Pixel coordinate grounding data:
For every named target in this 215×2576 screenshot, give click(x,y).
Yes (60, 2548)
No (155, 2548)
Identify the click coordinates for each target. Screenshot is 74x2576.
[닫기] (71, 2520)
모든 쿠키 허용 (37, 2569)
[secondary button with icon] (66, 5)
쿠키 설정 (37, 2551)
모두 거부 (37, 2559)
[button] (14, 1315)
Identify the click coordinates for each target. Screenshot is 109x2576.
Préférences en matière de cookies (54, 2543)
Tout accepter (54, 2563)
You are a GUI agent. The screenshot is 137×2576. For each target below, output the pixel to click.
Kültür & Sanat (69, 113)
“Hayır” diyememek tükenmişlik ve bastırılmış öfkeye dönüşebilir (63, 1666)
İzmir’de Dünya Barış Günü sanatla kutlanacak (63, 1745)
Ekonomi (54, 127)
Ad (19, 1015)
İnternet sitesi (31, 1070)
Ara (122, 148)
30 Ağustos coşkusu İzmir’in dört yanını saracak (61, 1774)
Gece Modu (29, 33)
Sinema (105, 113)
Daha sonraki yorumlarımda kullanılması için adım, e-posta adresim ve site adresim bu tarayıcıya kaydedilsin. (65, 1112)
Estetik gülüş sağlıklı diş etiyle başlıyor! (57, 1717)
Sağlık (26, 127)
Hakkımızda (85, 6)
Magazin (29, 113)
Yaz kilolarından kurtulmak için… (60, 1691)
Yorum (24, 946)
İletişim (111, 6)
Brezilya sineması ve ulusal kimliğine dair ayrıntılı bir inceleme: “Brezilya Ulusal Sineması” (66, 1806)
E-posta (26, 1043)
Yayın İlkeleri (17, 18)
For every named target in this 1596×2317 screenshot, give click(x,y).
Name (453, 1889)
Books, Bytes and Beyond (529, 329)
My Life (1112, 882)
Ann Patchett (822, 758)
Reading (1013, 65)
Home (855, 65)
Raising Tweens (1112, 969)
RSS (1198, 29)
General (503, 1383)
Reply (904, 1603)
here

WHAT THE EXERCISE ASKS => Look back at the records above. Repeat all of them exactly.

TASK ANSWER =>
For every named target in this 215×2576 screenshot, give click(x,y).
Yes (60, 2548)
No (155, 2548)
Identify the click coordinates for each target. Screenshot is 74x2576.
[닫기] (71, 2520)
모든 쿠키 허용 (37, 2569)
[secondary button with icon] (66, 5)
쿠키 설정 (37, 2551)
모두 거부 (37, 2559)
[button] (14, 1315)
Identify the click coordinates for each target. Screenshot is 109x2576.
Préférences en matière de cookies (54, 2543)
Tout accepter (54, 2563)
You are a GUI agent. The screenshot is 137×2576. For each target below, output the pixel to click.
Kültür & Sanat (69, 113)
“Hayır” diyememek tükenmişlik ve bastırılmış öfkeye dönüşebilir (63, 1666)
İzmir’de Dünya Barış Günü sanatla kutlanacak (63, 1745)
Ekonomi (54, 127)
Ad (19, 1015)
İnternet sitesi (31, 1070)
Ara (122, 148)
30 Ağustos coşkusu İzmir’in dört yanını saracak (61, 1774)
Gece Modu (29, 33)
Sinema (105, 113)
Daha sonraki yorumlarımda kullanılması için adım, e-posta adresim ve site adresim bu tarayıcıya kaydedilsin. (65, 1112)
Estetik gülüş sağlıklı diş etiyle başlıyor! (57, 1717)
Sağlık (26, 127)
Hakkımızda (85, 6)
Magazin (29, 113)
Yaz kilolarından kurtulmak için… (60, 1691)
Yorum (24, 946)
İletişim (111, 6)
Brezilya sineması ve ulusal kimliğine dair ayrıntılı bir inceleme: “Brezilya Ulusal Sineması” (66, 1806)
E-posta (26, 1043)
Yayın İlkeleri (17, 18)
For every named target in this 1596×2317 screenshot, give click(x,y).
Name (453, 1889)
Books, Bytes and Beyond (529, 329)
My Life (1112, 882)
Ann Patchett (822, 758)
Reading (1013, 65)
Home (855, 65)
Raising Tweens (1112, 969)
RSS (1198, 29)
General (503, 1383)
Reply (904, 1603)
here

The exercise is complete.